Gaia Ascends New Beginnings!

I haven’t been on here in a while and will probably only be on once a week or so. The truth is that I don’t have it in me anymore for chit chat superficial posts. Life is too short and there is too much to do! Now is the time for doing and not talking, so the question becomes: what are you doing?

I will tell you what I have been doing besides my normal weekly job; I’ve translated and published three issues of Der Orchideengarten, the world’s first fantasy magazine which started publication in 1919 in the German language and continued for 51 issues. In today’s world it’s not what you say, but what you do that counts!

Now why would anyone think that these magazines are important? Germany had just lost World War I, which was one of the most horrible wars in history with mustard gas and trench warfare on both sides. The world came out of WWI deeply divided with one side having found religion and the other side falling into a decadent lifestyle. We see the great depression on the horizon; prohibition and cabarets were in competition with each other and this conflict found a focus and outlet in the brilliant literature of this time.

There is a story in the 3rd issue of Der Orchideengarten where a former soldier is confronted by those whose death he is responsible for. Here is a small quote:

This breathless silence strangles me, and reminded once more of seeking inner salvation, I shout:

“Wasn’t I allowed to do this? They shot at me too!”

“I didn’t shoot anyone,” breathed the French woman. — — — — — —

Oh, my God, I know, what she wants to say: And yet she lies here…

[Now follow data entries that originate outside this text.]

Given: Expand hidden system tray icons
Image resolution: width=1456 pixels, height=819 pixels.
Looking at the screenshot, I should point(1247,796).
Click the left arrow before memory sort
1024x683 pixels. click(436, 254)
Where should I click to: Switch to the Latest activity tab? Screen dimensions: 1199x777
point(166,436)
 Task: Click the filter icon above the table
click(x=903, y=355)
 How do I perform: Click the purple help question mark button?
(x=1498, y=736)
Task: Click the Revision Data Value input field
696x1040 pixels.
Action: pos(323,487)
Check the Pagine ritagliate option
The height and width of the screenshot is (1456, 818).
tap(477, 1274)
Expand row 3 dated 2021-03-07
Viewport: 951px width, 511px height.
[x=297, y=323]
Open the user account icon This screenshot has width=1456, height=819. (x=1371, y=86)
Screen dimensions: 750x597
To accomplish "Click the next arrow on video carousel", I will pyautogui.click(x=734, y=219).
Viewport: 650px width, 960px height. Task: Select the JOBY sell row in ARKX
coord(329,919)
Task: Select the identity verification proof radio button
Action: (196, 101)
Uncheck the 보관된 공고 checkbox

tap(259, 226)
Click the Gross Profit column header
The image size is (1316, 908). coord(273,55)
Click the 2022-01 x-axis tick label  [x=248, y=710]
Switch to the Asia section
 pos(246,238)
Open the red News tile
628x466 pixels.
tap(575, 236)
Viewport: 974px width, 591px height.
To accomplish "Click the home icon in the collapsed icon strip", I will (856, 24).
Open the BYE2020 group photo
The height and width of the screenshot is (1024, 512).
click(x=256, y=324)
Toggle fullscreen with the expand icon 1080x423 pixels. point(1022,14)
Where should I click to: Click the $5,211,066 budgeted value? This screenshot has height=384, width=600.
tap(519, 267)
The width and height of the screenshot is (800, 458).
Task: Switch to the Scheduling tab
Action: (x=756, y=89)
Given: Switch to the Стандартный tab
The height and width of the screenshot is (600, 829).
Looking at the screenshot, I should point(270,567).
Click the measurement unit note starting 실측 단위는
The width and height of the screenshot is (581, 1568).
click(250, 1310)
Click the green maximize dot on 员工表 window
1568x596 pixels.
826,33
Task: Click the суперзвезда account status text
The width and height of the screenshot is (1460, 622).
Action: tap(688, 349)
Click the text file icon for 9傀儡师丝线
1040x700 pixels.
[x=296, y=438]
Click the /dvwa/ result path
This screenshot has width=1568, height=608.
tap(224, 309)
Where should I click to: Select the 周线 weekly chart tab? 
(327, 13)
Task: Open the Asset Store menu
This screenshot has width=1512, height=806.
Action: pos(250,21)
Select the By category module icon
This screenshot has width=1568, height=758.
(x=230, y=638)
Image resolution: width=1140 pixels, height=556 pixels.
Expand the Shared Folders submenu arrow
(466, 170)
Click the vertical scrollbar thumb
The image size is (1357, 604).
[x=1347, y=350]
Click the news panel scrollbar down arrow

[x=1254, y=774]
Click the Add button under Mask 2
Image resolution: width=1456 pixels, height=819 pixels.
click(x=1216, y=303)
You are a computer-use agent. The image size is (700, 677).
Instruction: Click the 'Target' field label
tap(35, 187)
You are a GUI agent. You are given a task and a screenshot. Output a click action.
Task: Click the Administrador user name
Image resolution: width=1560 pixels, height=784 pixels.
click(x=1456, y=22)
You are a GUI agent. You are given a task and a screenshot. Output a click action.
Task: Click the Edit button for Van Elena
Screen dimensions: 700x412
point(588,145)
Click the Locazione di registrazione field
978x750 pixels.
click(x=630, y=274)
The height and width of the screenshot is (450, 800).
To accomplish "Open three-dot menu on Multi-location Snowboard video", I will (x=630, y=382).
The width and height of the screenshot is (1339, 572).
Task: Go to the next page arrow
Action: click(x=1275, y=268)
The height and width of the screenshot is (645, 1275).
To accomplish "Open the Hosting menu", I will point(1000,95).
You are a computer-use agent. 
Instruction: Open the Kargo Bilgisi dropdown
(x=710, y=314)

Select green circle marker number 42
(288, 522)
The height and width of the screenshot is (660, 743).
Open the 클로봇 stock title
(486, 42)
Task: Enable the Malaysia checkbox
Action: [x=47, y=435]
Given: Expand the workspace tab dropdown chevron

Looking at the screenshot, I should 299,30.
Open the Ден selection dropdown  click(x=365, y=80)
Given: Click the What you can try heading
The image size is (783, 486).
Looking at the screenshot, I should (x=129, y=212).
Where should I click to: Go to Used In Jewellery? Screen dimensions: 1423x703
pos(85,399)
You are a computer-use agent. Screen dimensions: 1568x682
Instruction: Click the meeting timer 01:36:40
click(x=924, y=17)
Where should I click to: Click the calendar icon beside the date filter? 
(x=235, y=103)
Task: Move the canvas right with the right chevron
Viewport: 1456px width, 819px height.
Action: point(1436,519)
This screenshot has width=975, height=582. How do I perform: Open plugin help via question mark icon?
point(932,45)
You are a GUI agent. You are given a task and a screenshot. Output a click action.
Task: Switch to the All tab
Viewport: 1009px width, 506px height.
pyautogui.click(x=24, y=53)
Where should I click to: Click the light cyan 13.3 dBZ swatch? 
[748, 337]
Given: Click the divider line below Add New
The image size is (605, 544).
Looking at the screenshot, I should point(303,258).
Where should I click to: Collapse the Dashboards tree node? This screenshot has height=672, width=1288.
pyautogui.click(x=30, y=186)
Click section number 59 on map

And I fall on my knees. Repentance comes over me, and I sob:

“You are right, Madam; and you too, comrades; you are right in your despair. I should not have permitted myself to kill. Not me! I, myself, have broken the Word of God; I have only myself to blame; I am the criminal! Because I have been given the grace to recognize what is good and what is human — I have betrayed grace for violence. The violence might have killed me — perhaps. As a coward I would have been more infamous than in death. But as a coward I would have had the courage, to have chosen my own path. And if a hundred refused to kill, like me, a thousand more would have also refused. And if a thousand refused, ten thousand would have followed their example. And the world would have been a little less drenched in blood, and the good seed would have been spread all over the world — and those rotting here around my ravaged knees would not have taken their last journey with me.

Words fail me. I do not know anything else — there is nothing more to learn under the watchful eye of death; which without moving as much as an eyelash, will keep watching me — until my own eyes go blind, and the endless night engulfs me and carries me away.